No one, I think, has described English misdeeds more forcibly, subject to truth, than I have. No one has resisted England more effectively, perhaps, than have I. And my desire for resistance and my power of resistance remain unabated.

But it must not be forgotten that there are seasons for speech and action, as there are seasons for silence and inaction.

In the dictionary of the passive resister there is no enemy. A passive resister loves his so-called enemy as his friend. He will not admit that he has an enemy. As a believer in nonviolence, I must wish well to England. My wishes l'egarding Germany were, and still are, irrelevant. But, as I have said, I would not care to erect the freedom of my country on the remains of a despoiled Germany.

Herr Hitler stands in no need of my sympathy. In assessing their present merits, the past misdeeds of England and the past good deeds of Germany are irrelevant.

Rightly or wrongly, and irrespective of what the other Powers have done before under similar circumstances, I have come to the conclusion that Herr Hitler is responsible for the war.

I do not judge his claim. It is highly probable that his right to incorporate Danzig in Germany was beyond question, if the Danzig Germans desired to give up their independent status. It may be that his claim to appropriate the Polish Corridor was a just claim.

My complaint is that he would not let the claim be examined by an independent tribunal.

It is no answer to the rejection of the appeal for submission to arbitration that it came from interested quarters. Even a thief may conceivably make a just appeal to his fellow thief. I think I am right in saying that the whole world was anxious that Herr Hitler would allow his demands to be examined by a tribunal. If he succeeds in his designs, his success will be no proof of the justness of his claim. It will merely be proof that the law of the jungle is still a great force in human affairs. It will be one more proof that though we humans have changed the form we have not changed the manners of the beast.
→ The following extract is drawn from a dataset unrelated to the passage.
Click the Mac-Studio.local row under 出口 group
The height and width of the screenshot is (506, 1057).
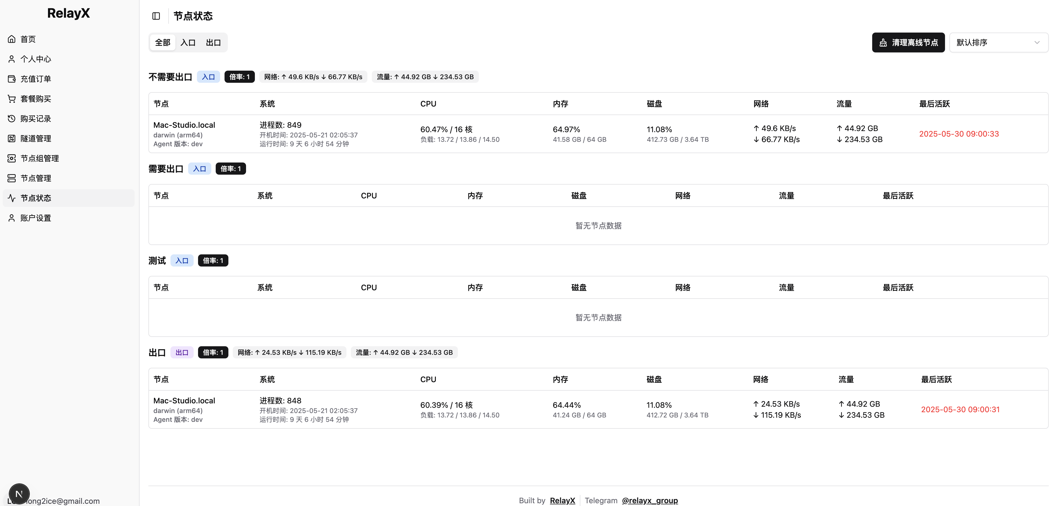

I hope it is now clear that my sympathy for France and England is not a result of momentary emotion or, in cruder language, of hysteria. It is derived from the never dying fountain of nonviolence which my breast has nursed for fifty years. I claim no infallibility for my judgment. All I claim is that my sympathy for England and- France is reasoned. I invite those who accept the premises on which my sympathy is based to join me. What shape it should take is another matter. Alone, I can but pray.